DATA FOR REVIEW START
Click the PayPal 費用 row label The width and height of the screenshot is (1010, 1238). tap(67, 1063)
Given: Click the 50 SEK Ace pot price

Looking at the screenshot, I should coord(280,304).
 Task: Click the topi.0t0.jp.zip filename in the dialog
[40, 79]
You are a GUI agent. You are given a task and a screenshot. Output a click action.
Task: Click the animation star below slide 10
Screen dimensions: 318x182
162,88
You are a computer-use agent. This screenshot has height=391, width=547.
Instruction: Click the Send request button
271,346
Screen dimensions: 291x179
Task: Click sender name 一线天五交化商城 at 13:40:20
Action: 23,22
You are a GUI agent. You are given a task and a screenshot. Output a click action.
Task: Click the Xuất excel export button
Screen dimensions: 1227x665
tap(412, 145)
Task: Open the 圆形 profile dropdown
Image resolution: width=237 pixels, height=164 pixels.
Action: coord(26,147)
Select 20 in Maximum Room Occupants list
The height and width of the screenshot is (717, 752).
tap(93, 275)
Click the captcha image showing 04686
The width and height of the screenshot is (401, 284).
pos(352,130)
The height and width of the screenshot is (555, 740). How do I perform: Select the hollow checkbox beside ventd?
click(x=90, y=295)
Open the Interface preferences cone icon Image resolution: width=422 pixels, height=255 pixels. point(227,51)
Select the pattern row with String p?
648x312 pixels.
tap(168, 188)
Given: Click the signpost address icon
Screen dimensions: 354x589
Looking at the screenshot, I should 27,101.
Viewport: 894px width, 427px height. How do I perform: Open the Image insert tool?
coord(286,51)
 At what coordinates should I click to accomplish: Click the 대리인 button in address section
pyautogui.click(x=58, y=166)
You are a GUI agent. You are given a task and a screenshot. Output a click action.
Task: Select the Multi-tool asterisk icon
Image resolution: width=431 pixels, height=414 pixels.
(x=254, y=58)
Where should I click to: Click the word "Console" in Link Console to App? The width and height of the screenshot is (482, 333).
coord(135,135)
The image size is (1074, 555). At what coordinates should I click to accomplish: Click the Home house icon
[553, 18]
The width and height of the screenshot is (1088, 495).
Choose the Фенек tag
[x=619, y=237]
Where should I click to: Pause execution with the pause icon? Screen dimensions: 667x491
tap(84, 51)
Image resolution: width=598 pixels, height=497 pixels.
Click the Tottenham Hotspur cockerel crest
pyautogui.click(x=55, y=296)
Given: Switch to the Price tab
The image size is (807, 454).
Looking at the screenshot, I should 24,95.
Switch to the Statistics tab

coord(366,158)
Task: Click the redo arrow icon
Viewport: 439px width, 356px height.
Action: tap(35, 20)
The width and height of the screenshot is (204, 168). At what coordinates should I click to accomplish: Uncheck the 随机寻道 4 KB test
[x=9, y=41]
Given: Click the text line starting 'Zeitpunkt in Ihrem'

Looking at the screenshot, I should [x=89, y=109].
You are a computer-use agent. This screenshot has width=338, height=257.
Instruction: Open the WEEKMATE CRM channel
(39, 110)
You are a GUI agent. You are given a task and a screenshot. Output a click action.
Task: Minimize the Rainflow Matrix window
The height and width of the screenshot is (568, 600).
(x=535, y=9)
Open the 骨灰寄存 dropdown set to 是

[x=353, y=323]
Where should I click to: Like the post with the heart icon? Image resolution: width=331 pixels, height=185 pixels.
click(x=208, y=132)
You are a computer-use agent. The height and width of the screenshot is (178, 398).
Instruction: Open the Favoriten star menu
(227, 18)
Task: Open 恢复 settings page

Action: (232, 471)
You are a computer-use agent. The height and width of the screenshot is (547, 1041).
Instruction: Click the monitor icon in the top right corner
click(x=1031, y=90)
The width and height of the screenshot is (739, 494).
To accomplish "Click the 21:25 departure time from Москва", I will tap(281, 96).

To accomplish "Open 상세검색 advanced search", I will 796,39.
DATA FOR REVIEW END
*WHAT THIS TASK INVOLVES*:
Send back an exact copy of only the lines from the line with "Task: Click the animation star below slide 10" up to and including the line with "has height=391, width=547." in the data above.

*SOLUTION*:
Task: Click the animation star below slide 10
Screen dimensions: 318x182
162,88
You are a computer-use agent. This screenshot has height=391, width=547.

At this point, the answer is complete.